The irony is that Medicare Advantage, which allows private insurers to manage federally funded health care plans for those 65 and older, was created to reduce costs, under the assumption that private industry is more efficient than government. But the evidence suggests that insurers have exploited the Medicare Advantage system to inflate their profits, using techniques that include making their patients appear sicker than they are, thereby inflating their bills.

“As a result,” Abelson and Sanger-Katz write, “a program devised to help lower health care spending has instead become substantially more costly than the traditional government program it was meant to improve.”

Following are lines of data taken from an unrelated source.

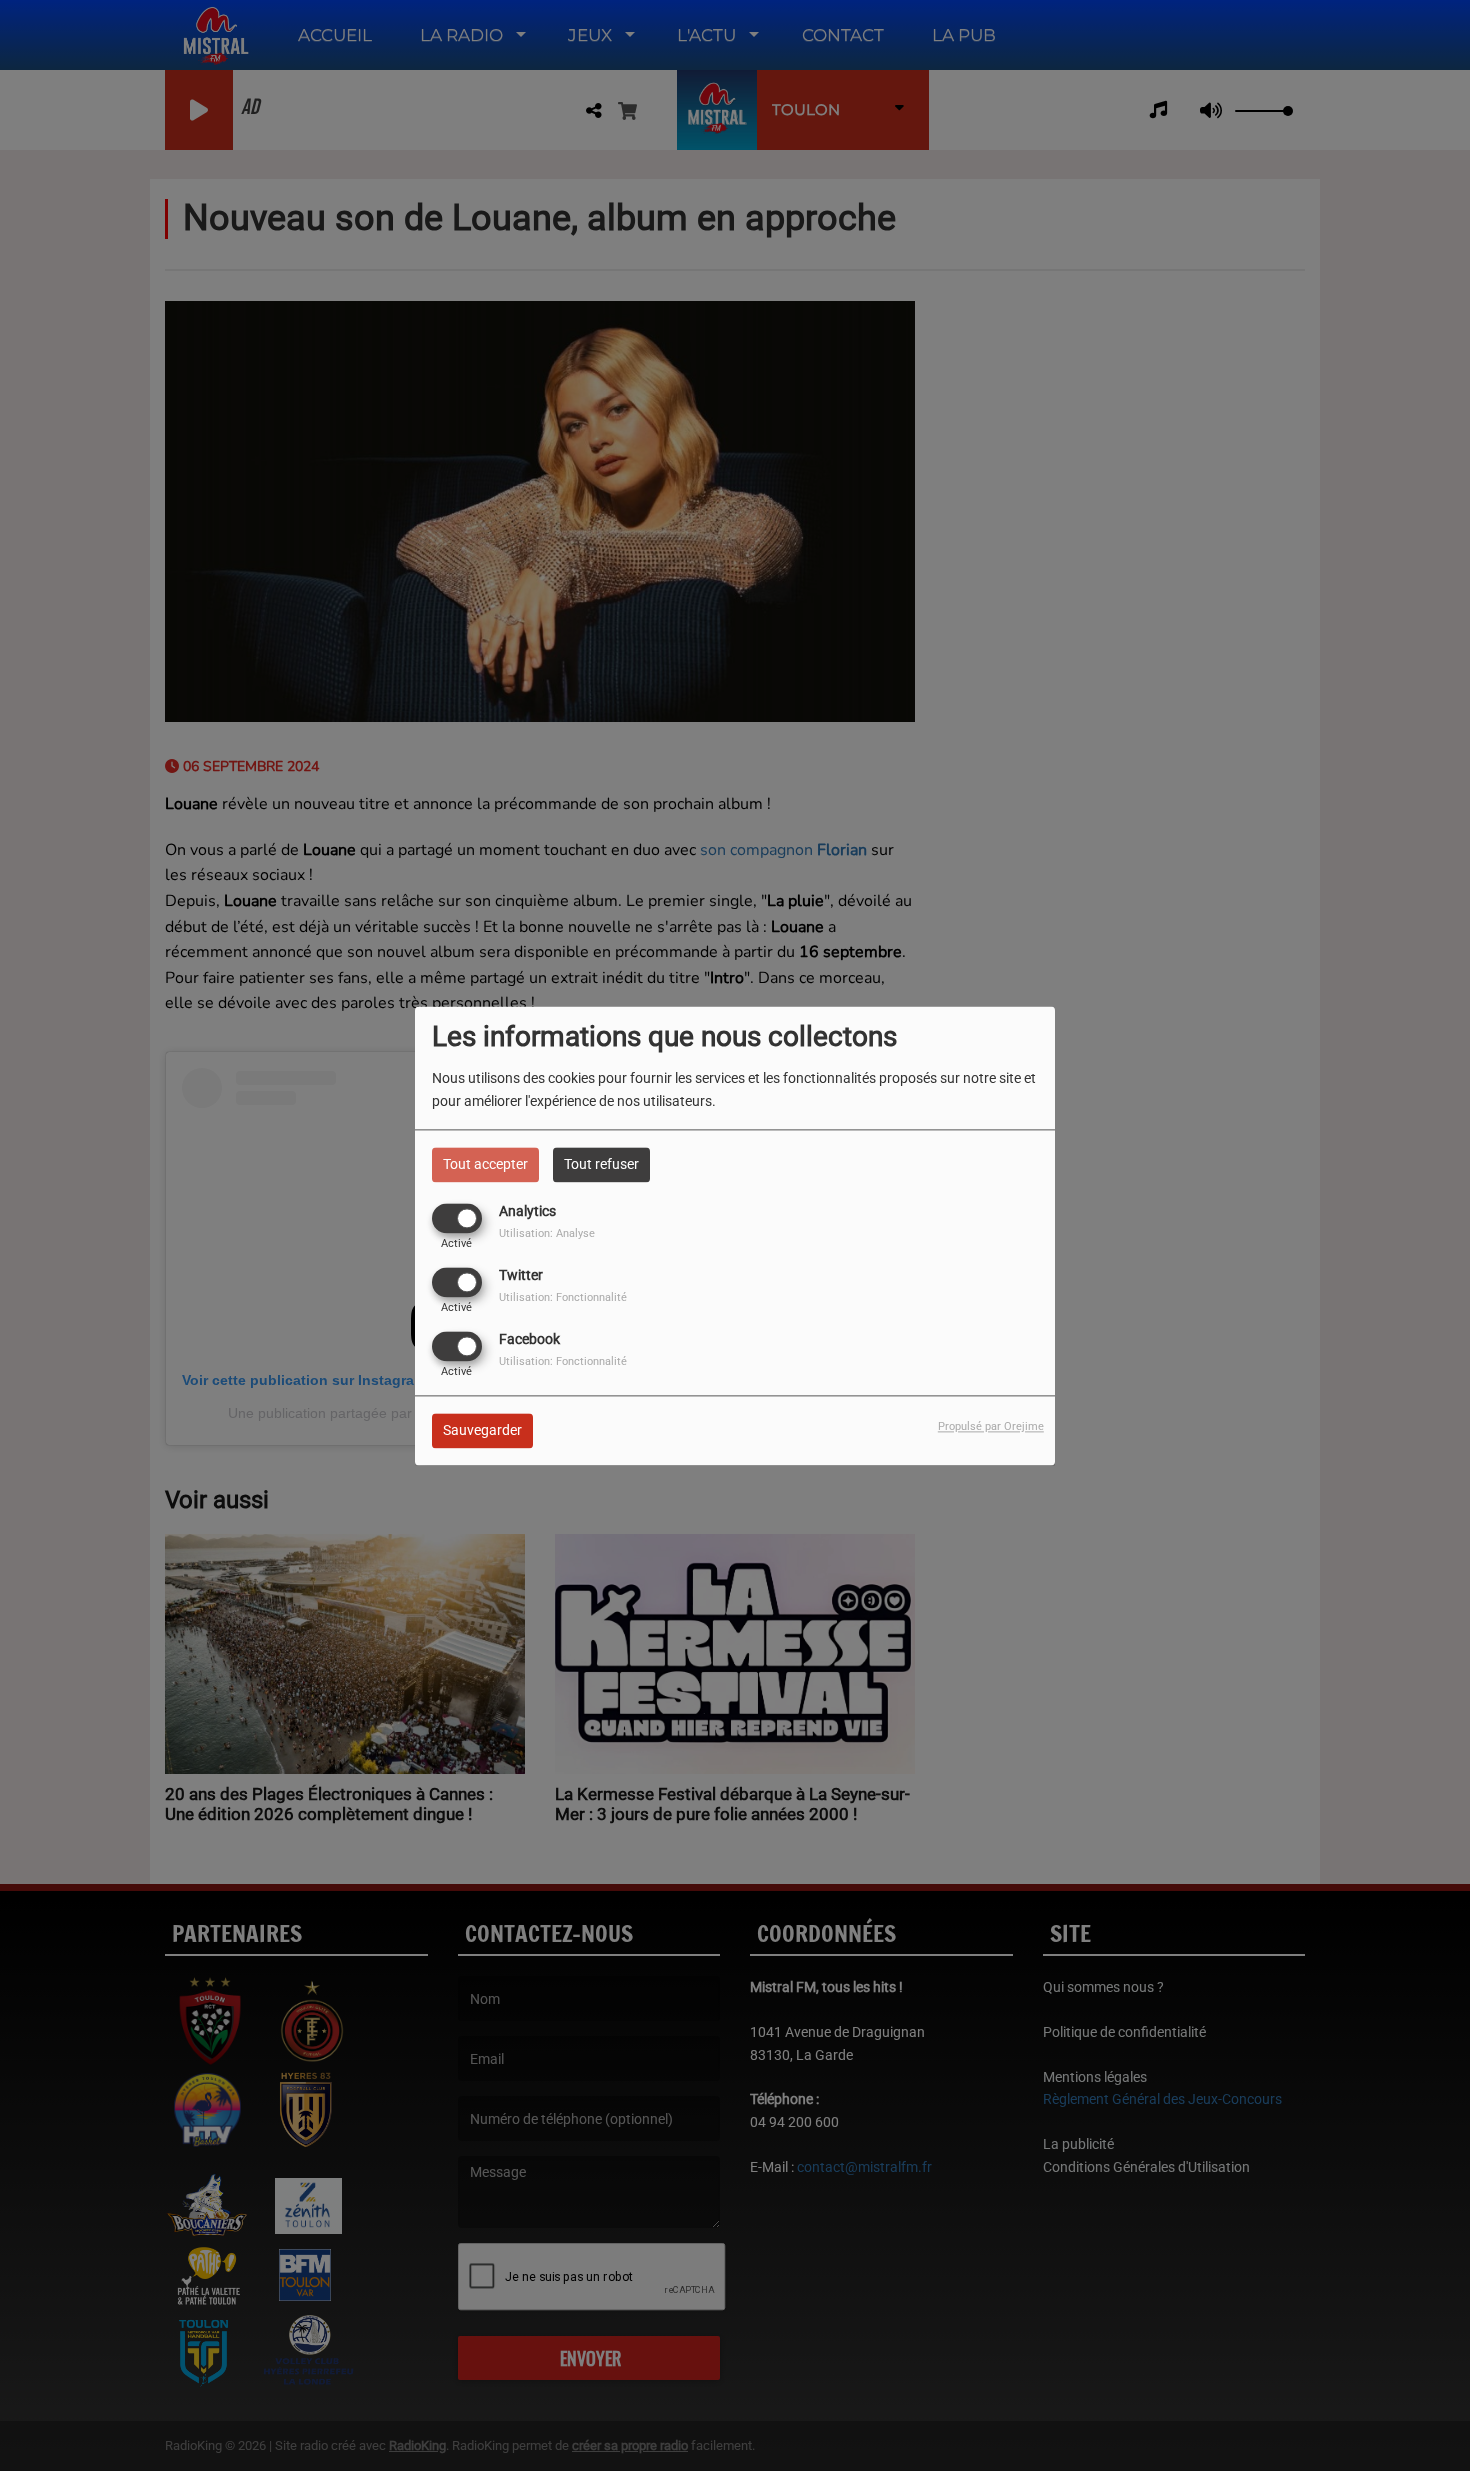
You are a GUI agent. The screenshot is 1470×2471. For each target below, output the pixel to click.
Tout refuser (601, 1164)
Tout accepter (485, 1164)
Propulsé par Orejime (991, 1426)
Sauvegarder (482, 1430)
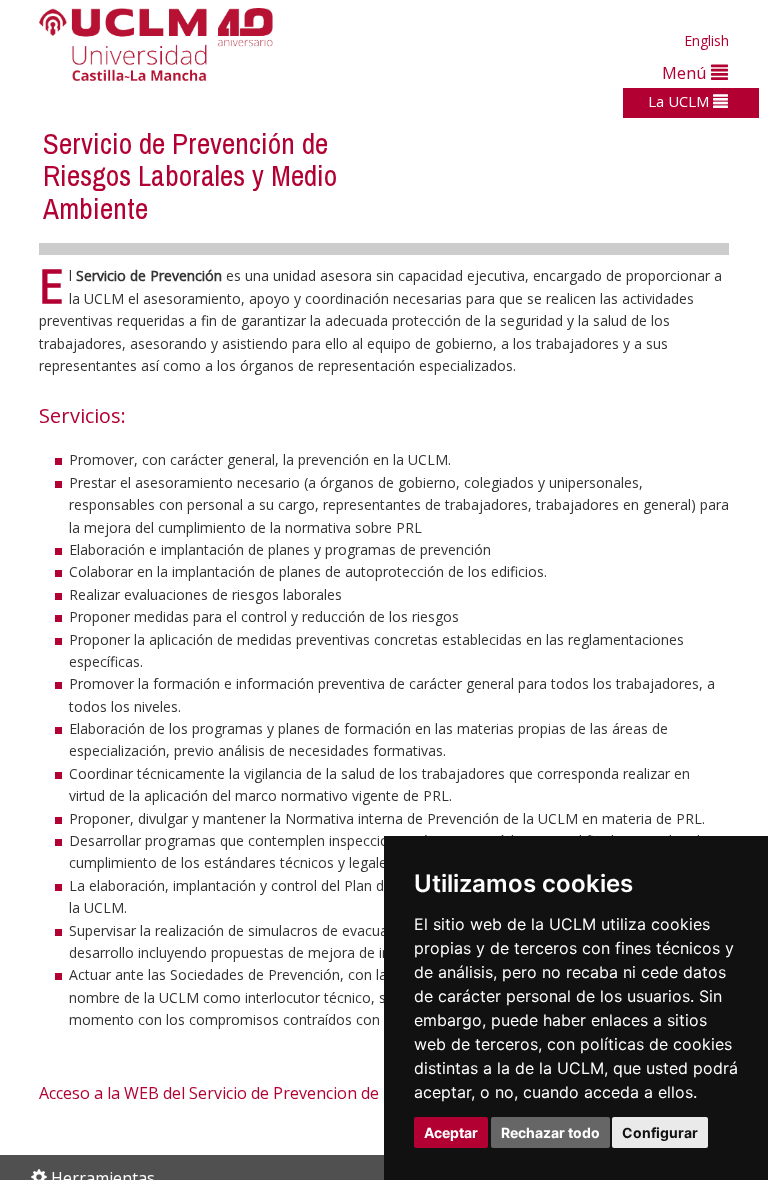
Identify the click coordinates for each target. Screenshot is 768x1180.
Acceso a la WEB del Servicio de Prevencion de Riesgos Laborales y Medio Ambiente (349, 1093)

The money involved is substantial. The government now spends more on Medicare Advantage than it does on the Army and Navy combined, Abelson and Sanger-Katz note. Overpayments within the system are estimated to total at least $12 billion and perhaps as much as $25 billion – more than the federal government spends on the Environmental Protection Agency or the FBI.

To make matters worse, it’s not clear that insurers in Medicare Advantage do a better job at providing health care, even as the program grows rapidly and is poised to account for the majority of Medicare participants as soon as next year. According to health care expert Merrill Goozner, “studies show little difference in patient satisfaction or outcomes compared to traditional fee-for-service Medicare.”

One thing is clear, though: the profits are enormous. The health insurance industry “now generates as much or more profit from Medicare Advantage than any other line of business,” Goozner writes.